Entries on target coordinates

^^^^^^^^

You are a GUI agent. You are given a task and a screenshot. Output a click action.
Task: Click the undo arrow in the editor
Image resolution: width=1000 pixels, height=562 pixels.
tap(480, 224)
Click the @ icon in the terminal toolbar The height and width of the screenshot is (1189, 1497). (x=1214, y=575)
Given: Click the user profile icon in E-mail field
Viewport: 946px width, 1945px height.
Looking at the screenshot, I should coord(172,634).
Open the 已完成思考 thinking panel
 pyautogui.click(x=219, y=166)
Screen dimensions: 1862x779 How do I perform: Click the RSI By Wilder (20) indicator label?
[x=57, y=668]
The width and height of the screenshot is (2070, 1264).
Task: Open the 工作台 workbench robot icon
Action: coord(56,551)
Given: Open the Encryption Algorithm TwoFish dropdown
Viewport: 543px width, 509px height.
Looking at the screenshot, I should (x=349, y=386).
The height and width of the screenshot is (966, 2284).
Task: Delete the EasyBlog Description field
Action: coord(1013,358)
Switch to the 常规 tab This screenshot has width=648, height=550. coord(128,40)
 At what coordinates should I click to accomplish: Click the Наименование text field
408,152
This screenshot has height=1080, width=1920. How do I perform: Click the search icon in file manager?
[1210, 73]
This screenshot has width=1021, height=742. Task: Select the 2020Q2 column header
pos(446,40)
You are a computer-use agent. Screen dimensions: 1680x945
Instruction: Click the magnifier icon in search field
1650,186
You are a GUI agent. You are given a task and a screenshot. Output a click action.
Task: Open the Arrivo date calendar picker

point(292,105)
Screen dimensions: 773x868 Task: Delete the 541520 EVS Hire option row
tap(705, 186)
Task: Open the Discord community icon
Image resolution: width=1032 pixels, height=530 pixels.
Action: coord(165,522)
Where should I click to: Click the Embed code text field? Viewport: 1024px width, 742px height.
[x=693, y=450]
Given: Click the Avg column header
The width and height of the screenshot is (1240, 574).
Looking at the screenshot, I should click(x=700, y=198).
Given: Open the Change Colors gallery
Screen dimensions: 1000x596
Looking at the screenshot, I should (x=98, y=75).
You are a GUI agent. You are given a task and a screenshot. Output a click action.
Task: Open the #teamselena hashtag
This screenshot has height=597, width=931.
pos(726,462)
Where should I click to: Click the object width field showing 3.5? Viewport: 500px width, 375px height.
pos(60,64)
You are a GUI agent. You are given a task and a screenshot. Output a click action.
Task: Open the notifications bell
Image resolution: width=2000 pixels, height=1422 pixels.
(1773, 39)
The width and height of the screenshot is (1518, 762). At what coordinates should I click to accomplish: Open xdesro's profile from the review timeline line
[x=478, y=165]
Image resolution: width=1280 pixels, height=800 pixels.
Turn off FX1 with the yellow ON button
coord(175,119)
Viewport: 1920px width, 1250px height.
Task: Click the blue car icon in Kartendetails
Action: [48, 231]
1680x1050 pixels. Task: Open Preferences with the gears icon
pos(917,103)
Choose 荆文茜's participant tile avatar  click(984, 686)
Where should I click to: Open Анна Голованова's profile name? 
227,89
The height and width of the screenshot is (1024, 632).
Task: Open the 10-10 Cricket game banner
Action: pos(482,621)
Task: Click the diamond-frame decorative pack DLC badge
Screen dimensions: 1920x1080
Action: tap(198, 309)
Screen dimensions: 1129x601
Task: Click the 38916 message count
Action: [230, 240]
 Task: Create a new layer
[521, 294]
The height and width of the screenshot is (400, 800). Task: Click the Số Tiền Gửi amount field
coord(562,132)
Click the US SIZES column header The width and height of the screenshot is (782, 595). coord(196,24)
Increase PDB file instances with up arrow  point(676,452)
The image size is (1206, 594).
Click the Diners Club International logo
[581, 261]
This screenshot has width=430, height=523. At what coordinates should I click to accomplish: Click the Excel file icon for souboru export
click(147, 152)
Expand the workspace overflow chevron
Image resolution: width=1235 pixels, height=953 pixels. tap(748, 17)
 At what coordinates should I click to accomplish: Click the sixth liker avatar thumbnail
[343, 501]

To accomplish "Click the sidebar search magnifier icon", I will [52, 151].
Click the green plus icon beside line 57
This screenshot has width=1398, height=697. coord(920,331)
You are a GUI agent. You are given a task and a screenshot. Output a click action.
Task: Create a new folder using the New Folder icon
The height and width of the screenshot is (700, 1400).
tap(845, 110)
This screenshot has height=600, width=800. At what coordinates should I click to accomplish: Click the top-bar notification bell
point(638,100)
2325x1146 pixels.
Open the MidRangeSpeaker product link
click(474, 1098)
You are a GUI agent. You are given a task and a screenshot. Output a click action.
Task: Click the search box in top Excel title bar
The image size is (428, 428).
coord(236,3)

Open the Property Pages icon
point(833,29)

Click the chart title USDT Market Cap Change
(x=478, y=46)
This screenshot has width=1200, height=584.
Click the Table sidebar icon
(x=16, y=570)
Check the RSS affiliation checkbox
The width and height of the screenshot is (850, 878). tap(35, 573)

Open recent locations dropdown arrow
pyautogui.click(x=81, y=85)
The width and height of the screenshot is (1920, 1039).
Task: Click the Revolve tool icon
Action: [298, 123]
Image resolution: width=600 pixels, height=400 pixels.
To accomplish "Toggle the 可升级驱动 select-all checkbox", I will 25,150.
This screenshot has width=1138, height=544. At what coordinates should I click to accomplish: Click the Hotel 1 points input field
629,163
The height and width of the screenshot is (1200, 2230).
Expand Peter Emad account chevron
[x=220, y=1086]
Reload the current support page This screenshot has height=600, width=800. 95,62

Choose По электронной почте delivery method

^^^^^^^^

Please put each line of the entries above into a Markdown table with two columns, "Row" for its number and "Line" for its text, and leave out any blank lines.

| Row | Line |
|---|---|
| 1 | You are a GUI agent. You are given a task and a screenshot. Output a click action. |
| 2 | Task: Click the undo arrow in the editor |
| 3 | Image resolution: width=1000 pixels, height=562 pixels. |
| 4 | tap(480, 224) |
| 5 | Click the @ icon in the terminal toolbar The height and width of the screenshot is (1189, 1497). (x=1214, y=575) |
| 6 | Given: Click the user profile icon in E-mail field |
| 7 | Viewport: 946px width, 1945px height. |
| 8 | Looking at the screenshot, I should coord(172,634). |
| 9 | Open the 已完成思考 thinking panel |
| 10 |  pyautogui.click(x=219, y=166) |
| 11 | Screen dimensions: 1862x779 How do I perform: Click the RSI By Wilder (20) indicator label? |
| 12 | [x=57, y=668] |
| 13 | The width and height of the screenshot is (2070, 1264). |
| 14 | Task: Open the 工作台 workbench robot icon |
| 15 | Action: coord(56,551) |
| 16 | Given: Open the Encryption Algorithm TwoFish dropdown |
| 17 | Viewport: 543px width, 509px height. |
| 18 | Looking at the screenshot, I should (x=349, y=386). |
| 19 | The height and width of the screenshot is (966, 2284). |
| 20 | Task: Delete the EasyBlog Description field |
| 21 | Action: coord(1013,358) |
| 22 | Switch to the 常规 tab This screenshot has width=648, height=550. coord(128,40) |
| 23 |  At what coordinates should I click to accomplish: Click the Наименование text field |
| 24 | 408,152 |
| 25 | This screenshot has height=1080, width=1920. How do I perform: Click the search icon in file manager? |
| 26 | [1210, 73] |
| 27 | This screenshot has width=1021, height=742. Task: Select the 2020Q2 column header |
| 28 | pos(446,40) |
| 29 | You are a computer-use agent. Screen dimensions: 1680x945 |
| 30 | Instruction: Click the magnifier icon in search field |
| 31 | 1650,186 |
| 32 | You are a GUI agent. You are given a task and a screenshot. Output a click action. |
| 33 | Task: Open the Arrivo date calendar picker |
| 34 | point(292,105) |
| 35 | Screen dimensions: 773x868 Task: Delete the 541520 EVS Hire option row |
| 36 | tap(705, 186) |
| 37 | Task: Open the Discord community icon |
| 38 | Image resolution: width=1032 pixels, height=530 pixels. |
| 39 | Action: coord(165,522) |
| 40 | Where should I click to: Click the Embed code text field? Viewport: 1024px width, 742px height. |
| 41 | [x=693, y=450] |
| 42 | Given: Click the Avg column header |
| 43 | The width and height of the screenshot is (1240, 574). |
| 44 | Looking at the screenshot, I should click(x=700, y=198). |
| 45 | Given: Open the Change Colors gallery |
| 46 | Screen dimensions: 1000x596 |
| 47 | Looking at the screenshot, I should (x=98, y=75). |
| 48 | You are a GUI agent. You are given a task and a screenshot. Output a click action. |
| 49 | Task: Open the #teamselena hashtag |
| 50 | This screenshot has height=597, width=931. |
| 51 | pos(726,462) |
| 52 | Where should I click to: Click the object width field showing 3.5? Viewport: 500px width, 375px height. |
| 53 | pos(60,64) |
| 54 | You are a GUI agent. You are given a task and a screenshot. Output a click action. |
| 55 | Task: Open the notifications bell |
| 56 | Image resolution: width=2000 pixels, height=1422 pixels. |
| 57 | (1773, 39) |
| 58 | The width and height of the screenshot is (1518, 762). At what coordinates should I click to accomplish: Open xdesro's profile from the review timeline line |
| 59 | [x=478, y=165] |
| 60 | Image resolution: width=1280 pixels, height=800 pixels. |
| 61 | Turn off FX1 with the yellow ON button |
| 62 | coord(175,119) |
| 63 | Viewport: 1920px width, 1250px height. |
| 64 | Task: Click the blue car icon in Kartendetails |
| 65 | Action: [48, 231] |
| 66 | 1680x1050 pixels. Task: Open Preferences with the gears icon |
| 67 | pos(917,103) |
| 68 | Choose 荆文茜's participant tile avatar  click(984, 686) |
| 69 | Where should I click to: Open Анна Голованова's profile name?  |
| 70 | 227,89 |
| 71 | The height and width of the screenshot is (1024, 632). |
| 72 | Task: Open the 10-10 Cricket game banner |
| 73 | Action: pos(482,621) |
| 74 | Task: Click the diamond-frame decorative pack DLC badge |
| 75 | Screen dimensions: 1920x1080 |
| 76 | Action: tap(198, 309) |
| 77 | Screen dimensions: 1129x601 |
| 78 | Task: Click the 38916 message count |
| 79 | Action: [230, 240] |
| 80 |  Task: Create a new layer |
| 81 | [521, 294] |
| 82 | The height and width of the screenshot is (400, 800). Task: Click the Số Tiền Gửi amount field |
| 83 | coord(562,132) |
| 84 | Click the US SIZES column header The width and height of the screenshot is (782, 595). coord(196,24) |
| 85 | Increase PDB file instances with up arrow  point(676,452) |
| 86 | The image size is (1206, 594). |
| 87 | Click the Diners Club International logo |
| 88 | [581, 261] |
| 89 | This screenshot has width=430, height=523. At what coordinates should I click to accomplish: Click the Excel file icon for souboru export |
| 90 | click(147, 152) |
| 91 | Expand the workspace overflow chevron |
| 92 | Image resolution: width=1235 pixels, height=953 pixels. tap(748, 17) |
| 93 |  At what coordinates should I click to accomplish: Click the sixth liker avatar thumbnail |
| 94 | [343, 501] |
| 95 | To accomplish "Click the sidebar search magnifier icon", I will [52, 151]. |
| 96 | Click the green plus icon beside line 57 |
| 97 | This screenshot has width=1398, height=697. coord(920,331) |
| 98 | You are a GUI agent. You are given a task and a screenshot. Output a click action. |
| 99 | Task: Create a new folder using the New Folder icon |
| 100 | The height and width of the screenshot is (700, 1400). |
| 101 | tap(845, 110) |
| 102 | This screenshot has height=600, width=800. At what coordinates should I click to accomplish: Click the top-bar notification bell |
| 103 | point(638,100) |
| 104 | 2325x1146 pixels. |
| 105 | Open the MidRangeSpeaker product link |
| 106 | click(474, 1098) |
| 107 | You are a GUI agent. You are given a task and a screenshot. Output a click action. |
| 108 | Task: Click the search box in top Excel title bar |
| 109 | The image size is (428, 428). |
| 110 | coord(236,3) |
| 111 | Open the Property Pages icon |
| 112 | point(833,29) |
| 113 | Click the chart title USDT Market Cap Change |
| 114 | (x=478, y=46) |
| 115 | This screenshot has width=1200, height=584. |
| 116 | Click the Table sidebar icon |
| 117 | (x=16, y=570) |
| 118 | Check the RSS affiliation checkbox |
| 119 | The width and height of the screenshot is (850, 878). tap(35, 573) |
| 120 | Open recent locations dropdown arrow |
| 121 | pyautogui.click(x=81, y=85) |
| 122 | The width and height of the screenshot is (1920, 1039). |
| 123 | Task: Click the Revolve tool icon |
| 124 | Action: [298, 123] |
| 125 | Image resolution: width=600 pixels, height=400 pixels. |
| 126 | To accomplish "Toggle the 可升级驱动 select-all checkbox", I will 25,150. |
| 127 | This screenshot has width=1138, height=544. At what coordinates should I click to accomplish: Click the Hotel 1 points input field |
| 128 | 629,163 |
| 129 | The height and width of the screenshot is (1200, 2230). |
| 130 | Expand Peter Emad account chevron |
| 131 | [x=220, y=1086] |
| 132 | Reload the current support page This screenshot has height=600, width=800. 95,62 |
| 133 | Choose По электронной почте delivery method |